MySQL 字符集utf8、utf8mb3、utf8mb4

2024-08-23 21:48

本文主要是介绍MySQL 字符集utf8、utf8mb3、utf8mb4,希望对大家解决编程问题提供一定的参考价值,需要的开发者们随着小编来一起学习吧!

首先想要了解MySQL的字符集,就需要去官方文档看看字符集是如何介绍的。英语不错的话,看官方文档应该是没问题。在搜索框里搜一下就可以找到相关的解释。我就在这里整理一下,以便后期查看。字符集在官方文档下面这一章节:
Chapter 10 Character Sets, Collations, Unicode

https://dev.mysql.com/doc/refman/5.6/en/charset.html



一、字符集设置


MySQL数据库可以做到:
1、使用多种字符集存储字符串。
2、使用多种排序规则比较字符串。
3、在同一服务器、同一数据库、甚至同一表中混合具有不同字符集或排序规则的字符串。
4、在任何级别启用字符集和排序规则的规范。

#### [任务]
将上面那篇讲MySQL字符集的文章原样重复一段：从“首先想要了解MySQL的字符”这几个字开始，到“3、在同一服务器、同一数据库、甚至同一表中混合具有不同字符集或排序规则的字符串。”为止。

#### [数据]
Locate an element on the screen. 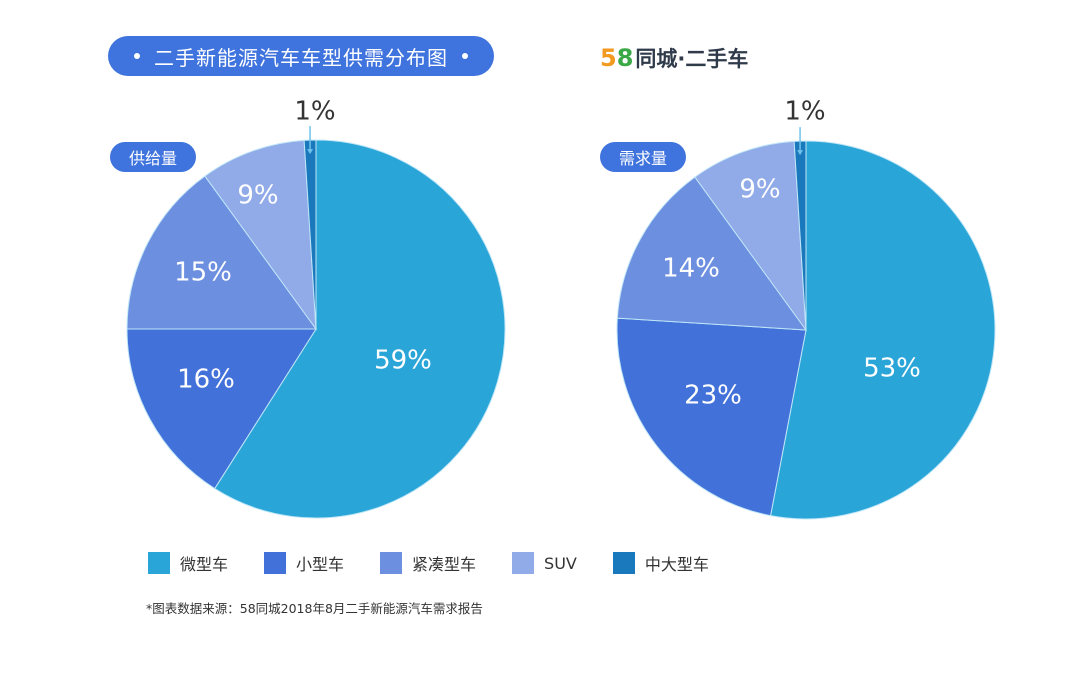 The height and width of the screenshot is (674, 1080). legend-item-midlarge: 中大型车 is located at coordinates (660, 563).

#### [作答区]
首先想要了解MySQL的字符集,就需要去官方文档看看字符集是如何介绍的。英语不错的话,看官方文档应该是没问题。在搜索框里搜一下就可以找到相关的解释。我就在这里整理一下,以便后期查看。字符集在官方文档下面这一章节:
Chapter 10 Character Sets, Collations, Unicode

https://dev.mysql.com/doc/refman/5.6/en/charset.html



一、字符集设置


MySQL数据库可以做到:
1、使用多种字符集存储字符串。
2、使用多种排序规则比较字符串。
3、在同一服务器、同一数据库、甚至同一表中混合具有不同字符集或排序规则的字符串。